Nos enteramos al día siguiente que la niña sufría de leucemia, que les pidió a sus padres viajar al pueblo donde nació como última voluntad, pero ellos no podían resistir verla morir y por eso la evitaban, al fallecer la pareja estaba en un templo católico rezando por ella, mientras que la pequeña se conformaba con cocer cada nomeolvides, cada alcatraz y cada girasol a las sábanas de su cama. Siempre sola en su sufrimiento, ni si quiera tenía celular para llamar a sus amigos. Lo último que vio fue a aquel lugar invadido por la naturaleza que moría lentamente junto a ella, lo último que olió fue la fragancia de cada amiga que fue juntando durante el mes que se despedía acariciando su nariz, y lo último que oyó, según el forense, fue a Ernestina tocando la puerta.

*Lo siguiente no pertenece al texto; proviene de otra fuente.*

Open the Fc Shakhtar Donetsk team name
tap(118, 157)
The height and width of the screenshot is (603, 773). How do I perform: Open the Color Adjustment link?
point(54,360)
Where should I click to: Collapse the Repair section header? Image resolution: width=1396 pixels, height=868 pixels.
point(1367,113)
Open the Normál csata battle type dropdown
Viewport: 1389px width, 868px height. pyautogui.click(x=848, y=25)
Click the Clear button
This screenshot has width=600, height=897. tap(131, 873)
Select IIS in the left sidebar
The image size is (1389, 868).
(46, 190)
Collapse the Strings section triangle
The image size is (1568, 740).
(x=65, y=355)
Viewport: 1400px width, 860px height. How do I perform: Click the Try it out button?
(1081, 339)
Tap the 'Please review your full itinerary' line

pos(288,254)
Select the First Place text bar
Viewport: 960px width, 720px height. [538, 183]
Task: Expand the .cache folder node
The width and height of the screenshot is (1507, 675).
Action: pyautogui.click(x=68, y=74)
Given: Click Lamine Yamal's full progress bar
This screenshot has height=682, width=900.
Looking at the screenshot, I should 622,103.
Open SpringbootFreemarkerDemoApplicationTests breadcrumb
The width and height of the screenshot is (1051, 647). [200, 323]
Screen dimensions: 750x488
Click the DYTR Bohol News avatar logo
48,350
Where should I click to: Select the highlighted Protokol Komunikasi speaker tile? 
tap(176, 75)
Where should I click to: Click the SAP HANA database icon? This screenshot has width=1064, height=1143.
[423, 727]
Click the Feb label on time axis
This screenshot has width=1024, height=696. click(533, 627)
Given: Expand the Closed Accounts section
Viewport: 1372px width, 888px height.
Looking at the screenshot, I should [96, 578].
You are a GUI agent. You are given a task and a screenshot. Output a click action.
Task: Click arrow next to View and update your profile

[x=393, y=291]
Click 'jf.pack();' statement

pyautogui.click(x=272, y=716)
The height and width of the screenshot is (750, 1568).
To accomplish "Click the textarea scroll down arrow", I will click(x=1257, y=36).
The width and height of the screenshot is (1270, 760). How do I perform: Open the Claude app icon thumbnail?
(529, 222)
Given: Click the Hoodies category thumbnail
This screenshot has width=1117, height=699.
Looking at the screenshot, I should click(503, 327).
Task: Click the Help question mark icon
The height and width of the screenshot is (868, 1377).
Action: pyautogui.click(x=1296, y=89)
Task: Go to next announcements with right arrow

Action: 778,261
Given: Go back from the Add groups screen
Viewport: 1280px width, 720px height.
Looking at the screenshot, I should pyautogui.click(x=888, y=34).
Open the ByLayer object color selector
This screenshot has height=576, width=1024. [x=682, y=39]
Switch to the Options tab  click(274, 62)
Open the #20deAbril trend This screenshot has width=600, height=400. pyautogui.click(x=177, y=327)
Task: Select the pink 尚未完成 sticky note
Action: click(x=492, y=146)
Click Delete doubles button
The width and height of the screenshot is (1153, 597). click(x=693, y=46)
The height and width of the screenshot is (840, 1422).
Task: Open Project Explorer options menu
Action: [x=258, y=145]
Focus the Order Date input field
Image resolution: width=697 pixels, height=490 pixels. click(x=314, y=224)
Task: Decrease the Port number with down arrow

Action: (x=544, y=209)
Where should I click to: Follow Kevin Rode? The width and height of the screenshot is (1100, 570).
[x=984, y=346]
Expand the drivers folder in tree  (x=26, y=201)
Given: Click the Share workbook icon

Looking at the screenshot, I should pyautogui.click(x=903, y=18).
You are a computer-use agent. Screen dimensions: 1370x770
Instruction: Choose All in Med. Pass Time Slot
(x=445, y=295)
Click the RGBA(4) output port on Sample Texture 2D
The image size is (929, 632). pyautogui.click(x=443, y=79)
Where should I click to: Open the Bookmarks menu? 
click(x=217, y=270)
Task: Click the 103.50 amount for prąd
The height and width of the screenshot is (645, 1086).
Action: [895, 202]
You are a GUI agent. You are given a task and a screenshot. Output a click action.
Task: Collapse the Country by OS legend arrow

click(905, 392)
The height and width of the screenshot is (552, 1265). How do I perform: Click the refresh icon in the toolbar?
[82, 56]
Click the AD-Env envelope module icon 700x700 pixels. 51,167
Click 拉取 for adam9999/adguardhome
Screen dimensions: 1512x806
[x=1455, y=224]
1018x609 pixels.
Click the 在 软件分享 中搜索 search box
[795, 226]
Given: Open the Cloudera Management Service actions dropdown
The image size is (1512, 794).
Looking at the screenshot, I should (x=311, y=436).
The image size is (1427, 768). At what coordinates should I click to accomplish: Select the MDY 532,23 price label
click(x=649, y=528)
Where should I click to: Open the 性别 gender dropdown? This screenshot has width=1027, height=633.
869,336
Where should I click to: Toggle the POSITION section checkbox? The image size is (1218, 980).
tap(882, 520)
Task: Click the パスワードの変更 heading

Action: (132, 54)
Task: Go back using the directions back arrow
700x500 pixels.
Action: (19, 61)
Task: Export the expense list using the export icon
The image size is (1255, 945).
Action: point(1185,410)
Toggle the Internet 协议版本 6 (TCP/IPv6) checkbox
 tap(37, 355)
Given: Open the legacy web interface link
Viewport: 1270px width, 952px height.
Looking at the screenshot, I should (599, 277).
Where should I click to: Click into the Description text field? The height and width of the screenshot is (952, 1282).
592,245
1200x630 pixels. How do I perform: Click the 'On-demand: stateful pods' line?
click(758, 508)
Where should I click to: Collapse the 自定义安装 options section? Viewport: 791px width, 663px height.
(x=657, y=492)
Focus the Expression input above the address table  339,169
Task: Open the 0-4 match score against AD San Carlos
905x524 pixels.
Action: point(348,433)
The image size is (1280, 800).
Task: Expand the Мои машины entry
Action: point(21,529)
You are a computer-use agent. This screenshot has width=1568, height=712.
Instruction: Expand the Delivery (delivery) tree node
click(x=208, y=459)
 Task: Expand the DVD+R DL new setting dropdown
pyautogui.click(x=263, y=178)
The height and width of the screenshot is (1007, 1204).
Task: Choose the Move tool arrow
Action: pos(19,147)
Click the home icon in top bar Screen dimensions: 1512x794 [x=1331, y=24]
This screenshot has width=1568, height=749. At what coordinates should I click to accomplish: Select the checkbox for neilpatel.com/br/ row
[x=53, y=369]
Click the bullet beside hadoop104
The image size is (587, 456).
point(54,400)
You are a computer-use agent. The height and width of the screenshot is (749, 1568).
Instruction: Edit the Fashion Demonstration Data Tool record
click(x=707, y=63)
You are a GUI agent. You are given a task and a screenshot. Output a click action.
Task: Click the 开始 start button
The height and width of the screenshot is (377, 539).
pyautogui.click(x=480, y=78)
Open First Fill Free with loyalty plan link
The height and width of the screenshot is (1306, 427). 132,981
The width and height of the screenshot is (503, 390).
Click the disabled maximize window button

Aquel día mi humor no fue el mismo que fui conservando desde el lunes, en la junta me costó muchísimo convencer al último empresario pendiente, pero lo logré; el martes la junta directiva dio un fallo a favor del proyecto y mi empresa de popotes entregó más de diez mil de unidades al hospital San Ángel, después al de La Paz, luego al del Seguro social, y de ahí a todo el estado. Tenía que ir a Detéramo a supervisar que mi proyecto fuera con viento en popa, seguí hospedándome en el hotel Aristócrata, aunque mi jefe me dijera que había suficiente presupuesto para un hotel de cinco estrellas; la gente me reconocía al pasar y Ernestina siempre me recibía con un platillo de chilaquiles verdes y un par de toallas en mi cuarto. Sin embargo, en secreto, miro las noticias y veo que nuestros popotes ahora son catalogados como desperdicios médicos. Conservé el empleo, pero, ¿A qué maldito costo? Y como si fuera un castigo divino, después de que Estrella arrancara todas las flores del hotel, comenzaron a nacer rosas rojas, las cuales, ni el jardinero ni ningún otro trabajador había plantado. Cada que llego al hotel las veo, me reciben mostrando su mejor color y aroma. Desde ese entonces, al oler la fragancia de cualquier flor, me siento inerte, y algo vacío.